«Забытыми не останутся, — отписал тогда новый царь новому графу, — но теперь участь их изменена еще быть не может».
А собственно, ежели вдуматься, почему же еще не могла? Находили хоть какое-то этому объяснение, пока шла война. Мир, однако, давно подписан. Потом готовились к коронации; не воспользовались и этим. Наконец в голос заговорили о том, о чем шушукалась десятки лет вся Россия, — о реформе крестьянской. И едва ли не то же, за что прежде загоняли в Нерчинск, дозволили печатать в газетных, в журнальных листах, не в запретном «Колоколе», а в своих, стыдливых, подписанных цензорами. Чернышевского дозволяли, тогда как участь Федора Львова в силу причин непостижимых все еще не могла быть изменена!
«Ты трунишь над моею логикою, — говорил Петрашевскому Львов в бесконечных их разговорах, — а ведь сам смотришь на каждый факт непременно, как на последствие причины. И уверяешь, что действуешь по расчету самого холодного разума. Отчего же не хочешь рассчитать простой вещи? Царь-то новый, да кто при новом царе? Кто заика Ростовцев? Главный деятель по крестьянской реформе. Долгоруков? Шеф Третьего отделения. Лысый змий князь Гагарин, склонявший меня к доносу на самого же нынешнего царя? Заседает в Государственном совете! Все знакомые, вот кто стрелы твои принимает!..»
В мрачные минуты, а их у кого не бывало, стараясь только не показать уныния своего никому, почти физически ощущал он перед собою непробиваемую эту крепостную стену. Думал о Спешневе в такие минуты. Неужто следовало признать за ним правоту? Смириться… или схитрить? Федор Львов, разумеется, был прав, утверждая, что интрига — оружие слабых. Петрашевский к этому оружию, случалось, и сам прибегал, да только терпел неудачи. «Точно как усатый гренадер нарядится в юбку, закроется платком и воображает, что его за девицу примут», — смеялся Львов; соглашаясь с ним, Михаил Васильевич вспоминал, однако, что в молодости ему удавались именно проделки с переодеваниями…
Федор Львов был единственным человеком, говорившим ему подобные вещи. Рисковавшим их говорить. Другие не рисковали, опасаясь его языка. Он был резок отнюдь не с обиды. Обижаться не умел совершенно, на того, кто с ним спорил, никогда не держал в памяти зла — слишком был погружен в свои замыслы, чтобы заниматься собственною особой. Но равно и другими также. Всегда чувствовалось, что в людях важна для него не личность, а направленность. Заявлял же когда-то с юношеским максимализмом: «Человек — это мнение». Не потому ли чужим самолюбиям эта добрая, готовая к самоотвержению душа представлялась сухою и бессердечной? Не потому ли, что был к людям не менее строг и требователен, чем к себе? В Следственной комиссии он признался, что никогда ни с кем не становился короток, никому даже «ты» не говорил — исключая товарищей по Лицею. К сим немногим добавился в Сибири один Федор Львов. И еще в показании своем он тогда приписал: «В характере животных слабых ходить стадами, сильных — одиноко».

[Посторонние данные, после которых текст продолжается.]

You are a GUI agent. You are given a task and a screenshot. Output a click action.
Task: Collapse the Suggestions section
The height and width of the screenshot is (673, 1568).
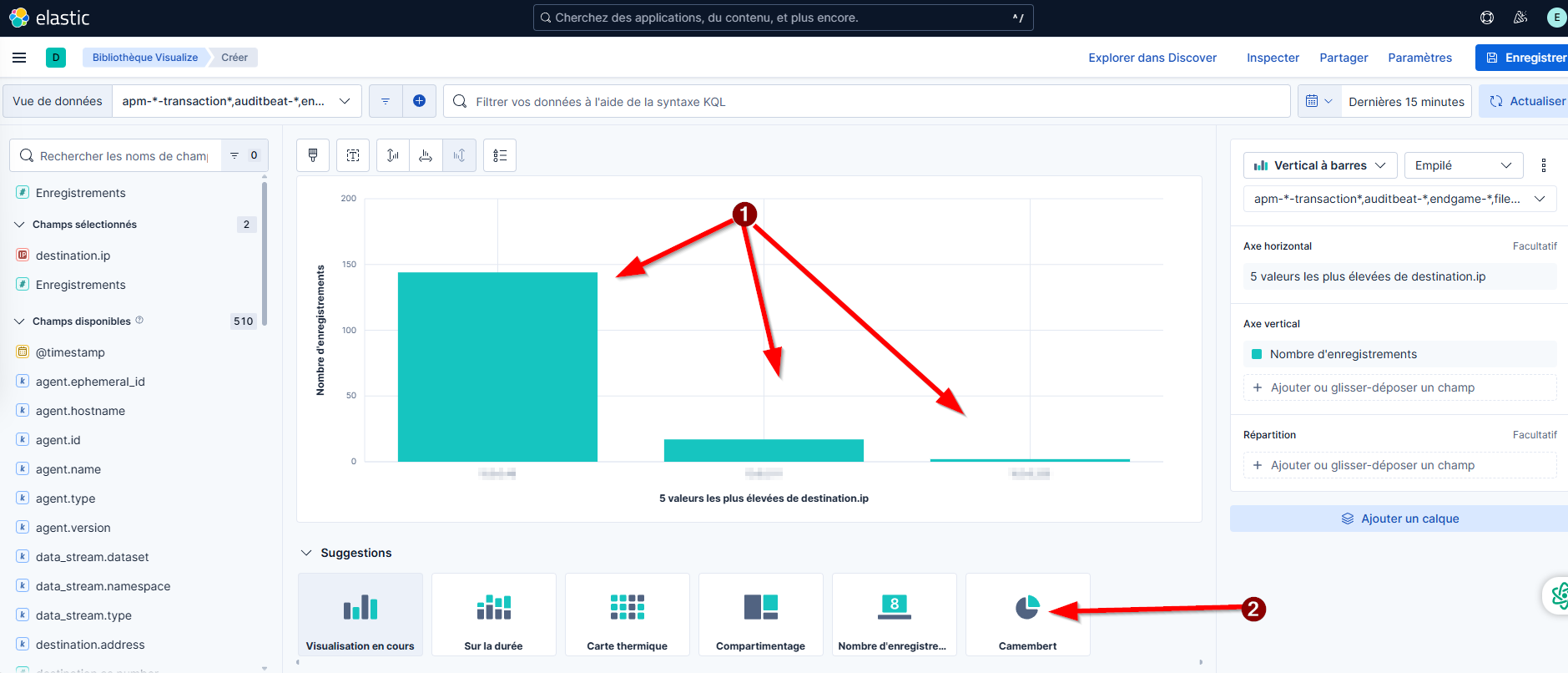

…Пусть Львов знает (и Львов это знал): отступать он не собирался, даже если останется в Сибири один. Что сказал, поцеловав последнего на эшафоте, — им исполнено. А что сказал, садясь тогда в сани, — от борьбы за это, пусть Львов знает, он не отступится пока жив.
«Никто не сомневается в твоей непреклонности», — заверил его Львов.
Но все-таки планы на дальнюю дорогу он и сам перестал уже строить. Не считал, как в Нерчинске, прогоны на проезд до Петербурга (или, в крайности, до Тобольска). Не тревожился более обзаводиться на этот случай новой шубою, чтобы не мерзнуть в пути.
И вдруг новость, будто в лондонском «Колоколе» — его прошение из Иркутска.
Он знал газету Герцена и Огарева не понаслышке: в кабинете у Муравьева видал, тогда же оценил и намерения, и формат, и бумагу. Федор Львов сразу вспомнил петербургскую пору — как задумали распространить письмо Белинского к Гоголю: вот бы «Колокол» в те времена… «Между прочим, у Дурова, — еще сказал Львов, — носились тогда с идеей литографского камня, все советовались со мной, а Спешнев, помнится, предлагал наладить печатание за границей…»
«Первый раз слышу», — сказал Петрашевский. «От тебя скрывали, — признался Львов, — опасались твоего языка…» Подобные личности Петрашевского не задевали.
Он порадовался за Спешнева запоздалой на десять лет радостью: «Так что, можно сказать, ты, Николай Александрович, идею Герцена предварил!..» Спешневу это не могло не польстить, но остался верным себе, промолчал. А ведь было чем друзей удивить. Об устройстве типографии оба до сих пор ничего не знали.